The bill itself purports to be about eliminating "federal funding for abortion."  Bullshit.  There has been no federal funding for abortion -- through any federally paid for health plans, including those offered to any federal employee -- for years.  The bill really is about eliminating any health plan coverage for abortion:  it would make any premium paid for an insurance plan that covered abortion non-tax deductible.  Guess how many insurers would choose to retain abortion coverage under those circumstances?

However, there have always been those exceptions: rape, incest, and life of the mother. (Not the health of the mother:  even in this bill, if a pregnancy would result in a woman ending up in a wheelchair for the rest of her life, but it wouldn't actually kill her, then there is no abortion coverage allowed.)  But apparently, "rape" was just not specific enough for the sons-of-bitches who wrote this bill.

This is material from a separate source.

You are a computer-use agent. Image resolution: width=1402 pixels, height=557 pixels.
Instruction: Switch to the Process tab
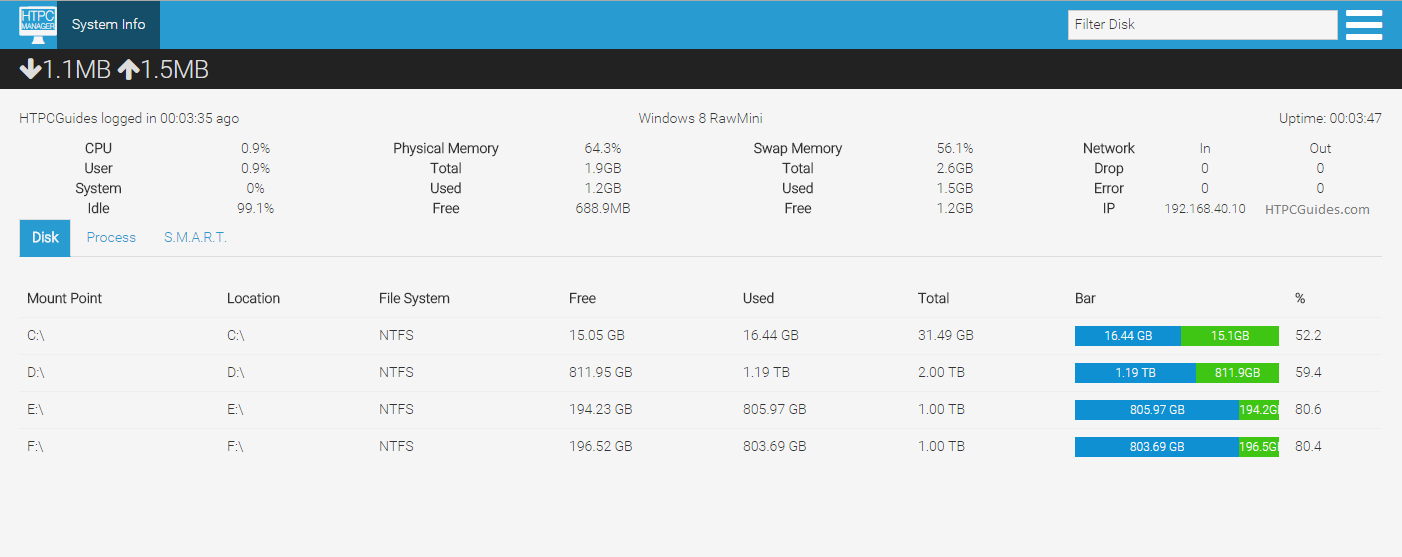tap(111, 238)
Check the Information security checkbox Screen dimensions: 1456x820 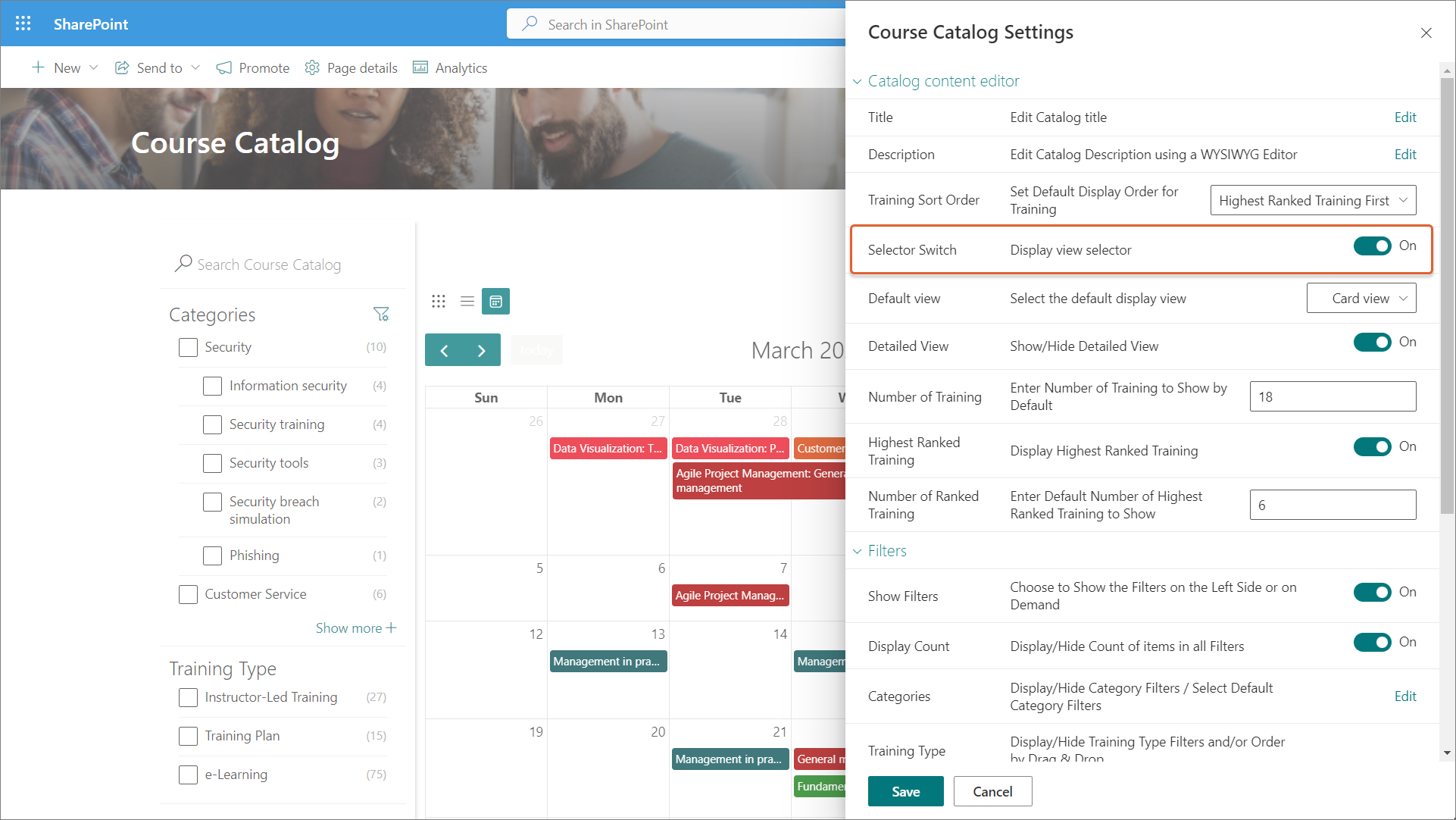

The only recognized rape, the only rape that you will be allowed to have insurance coverage for, is "forcible rape."

Forcible rape.

So, what does that mean? Do there need to be bruises or broken bones?  Does there need to be a knife or gun?  What if the woman is told about the knife or gun but doesn't actually see them?  What if she is married to the bastard and the threat is not to her but to her children?  What if she is drunk? Drugged? Unconscious? In a coma?

Developmentally disabled?

What if she is held down?  How hard does she need to fight to get free?  If she doesn't struggle enough, does that mean it doesn't count?  What if she is just terrified?

This bill does not recognize statutory rape, either, except for incest.  If a 13 year old is coerced into sex (and let's face it, there are a lot of ways to coerce a young girl into sex that do not involve "force") by her father or brother, and gets pregnant, she can get an abortion and have her health plan cover the cost.  But not if she is coerced into sex by her 20 year-old camp counselor, or her 32 year-old next-door neighbor, or her 53 year-old gym teacher.

Presumably, too, in order to have coverage be allowed there would have to be a police report.  How else would you prove force?  There are women who do not report being raped, for some very good reasons, too: ranging from fear of public shaming, to desire to move past the trauma, to fear of what their attackers (or sometimes their own family members) will do.

The perniciousness goes even further:  do you really want your insurance company deciding if a rape is forcible enough to be eligible for coverage?  Do you really think they will ever find that force existed, unless the woman was left very badly beaten, with very visible marks of trauma?

I have had several people tell me this morning that "this doesn't change the legal definition of who can be charged with rape."  That is entirely beside the point.  The issue is of humane treatment for women* who have undergone the horror of rape, only to be faced with being forced to undergo a potentially hazardous experience (and make no mistake, pregnancy is a far more dangerous proposition than legal abortion) before she can heal from her ordeal.

Funny, anti-abortion activists spin this as a freedom from having to financially support a procedure they find objectionable on what are, at their heart, religious reasons.  Sort of a warped freedom of religion argument.   What about those of us whose religions require us to care for and take care of those among of who have been victims of violence? Who believe that God calls us to support the victimized in doing what they need to do for their own well-being?  I guess our religious beliefs don't matter.

Please, please, write your Representative now.  I would say that this atrocity is dead in the water, given the makeup of Congress and a Democratic president who would surely veto it, but you never know.

*Poor women, that is.  Financially well off women will be able, as always, to pay for -- and to travel to other places for -- legal abortions.